Die langfristige Stabilität unserer gesetzlichen Rentenversicherung gehört zu den größten Herausforderungen der kommenden Jahre. Angesichts des demografischen Wandels können wir die Augen nicht davor verschließen, dass immer weniger Beitragszahler für immer mehr Rentnerinnen und Rentner aufkommen müssen. Ein bloßes „Weiter so“ wäre weder generationengerecht noch verantwortungsvoll.
Deshalb halte ich es grundsätzlich für richtig, das Renteneintrittsalter künftig in einem moderaten und planbaren Rahmen an die Entwicklung der Lebenserwartung zu koppeln. Wer im Durchschnitt länger lebt, wird auch länger Rente beziehen. Eine ausgewogene Anpassung kann dazu beitragen, die Lasten fairer zwischen den Generationen zu verteilen und die gesetzliche Rente dauerhaft finanzierbar zu halten. Das von der Alterssicherungskommission vorgeschlagene Modell sieht dabei ausdrücklich keine sprunghaften Erhöhungen vor, sondern einen langfristigen und berechenbaren Mechanismus.

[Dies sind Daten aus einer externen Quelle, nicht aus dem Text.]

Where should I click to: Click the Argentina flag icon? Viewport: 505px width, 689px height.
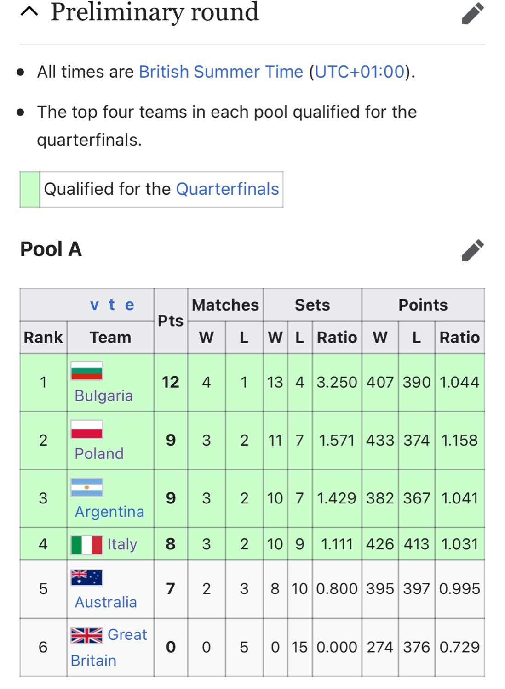tap(87, 487)
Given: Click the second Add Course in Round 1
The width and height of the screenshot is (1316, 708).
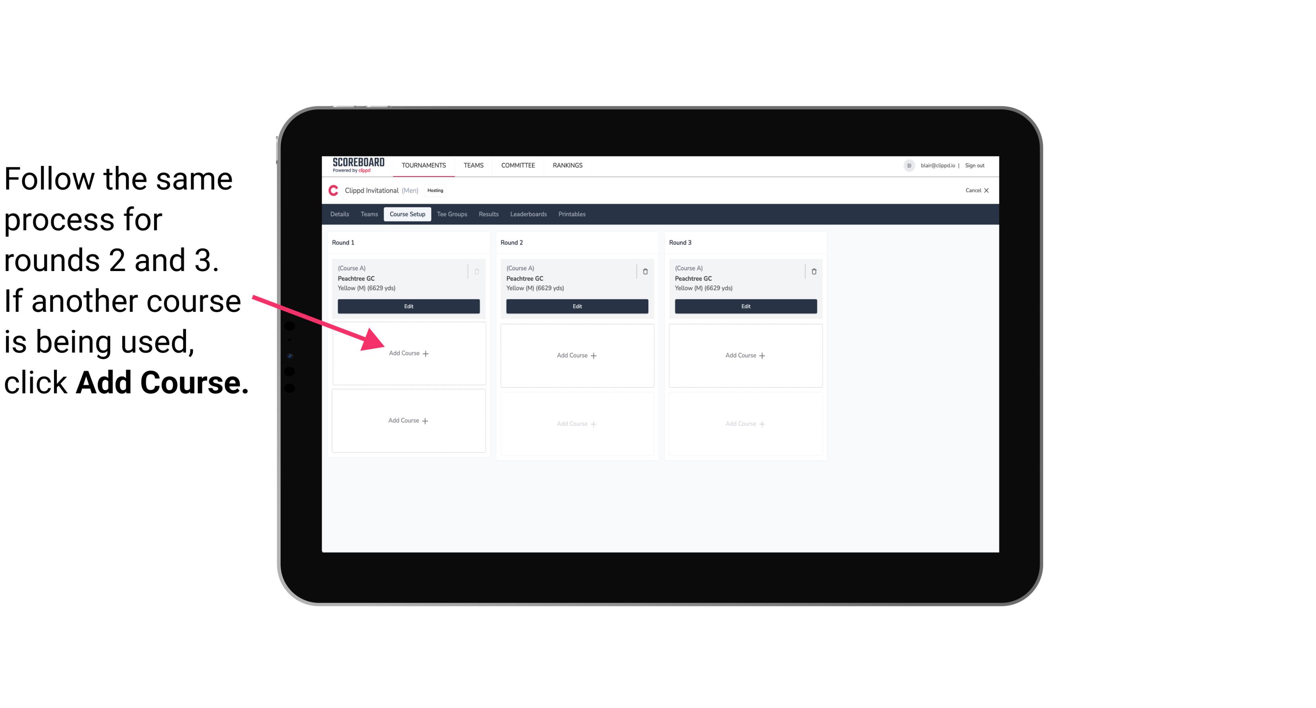Looking at the screenshot, I should 408,420.
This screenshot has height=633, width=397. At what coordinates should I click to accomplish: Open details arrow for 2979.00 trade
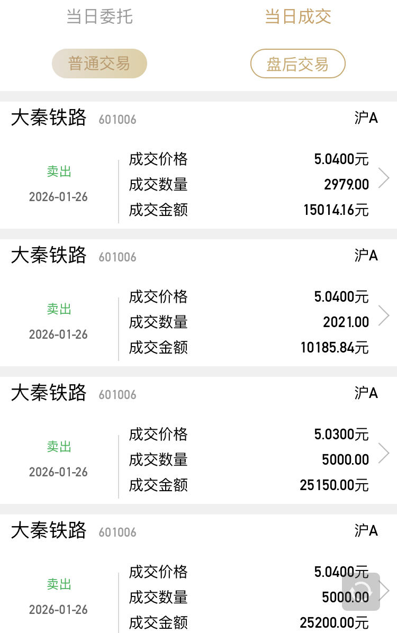tap(384, 178)
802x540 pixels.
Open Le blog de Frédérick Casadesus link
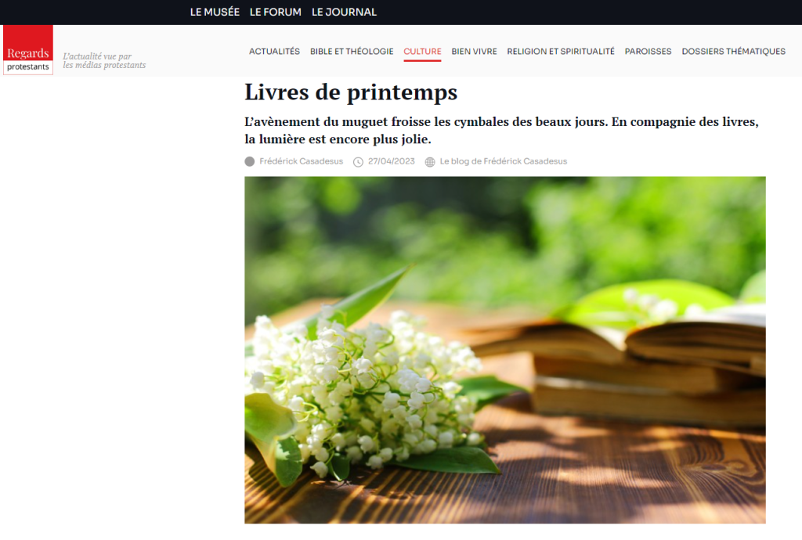pos(504,161)
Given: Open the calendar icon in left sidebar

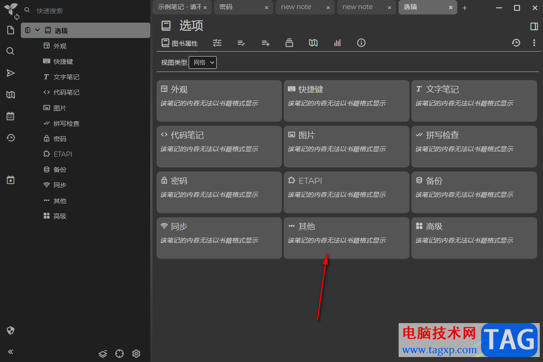Looking at the screenshot, I should pyautogui.click(x=10, y=116).
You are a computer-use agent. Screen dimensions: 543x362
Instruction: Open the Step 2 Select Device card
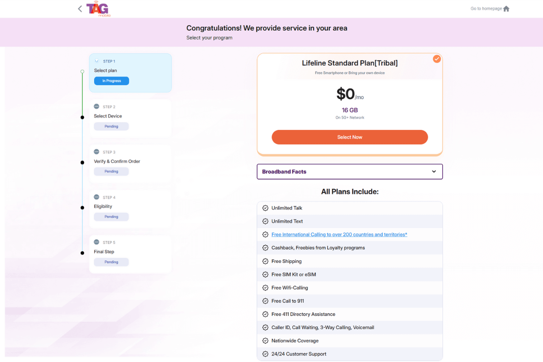[x=130, y=118]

Gleichzeitig gilt: Eine solche Regelung darf nicht schematisch erfolgen. Menschen mit besonders belastenden Berufen oder langen Erwerbsbiografien müssen weiterhin angemessen berücksichtigt werden. Für mich ist deshalb entscheidend, dass die Rentenreform als Gesamtpaket betrachtet wird. Dazu gehören neben einer maßvollen Anpassung des Renteneintrittsalters auch eine stärkere kapitalgedeckte Altersvorsorge, die Sicherung eines verlässlichen Rentenniveaus sowie Maßnahmen für mehr Beschäftigung und höhere Produktivität. Nur so können wir den Sozialstaat nachhaltig und generationengerecht aufstellen.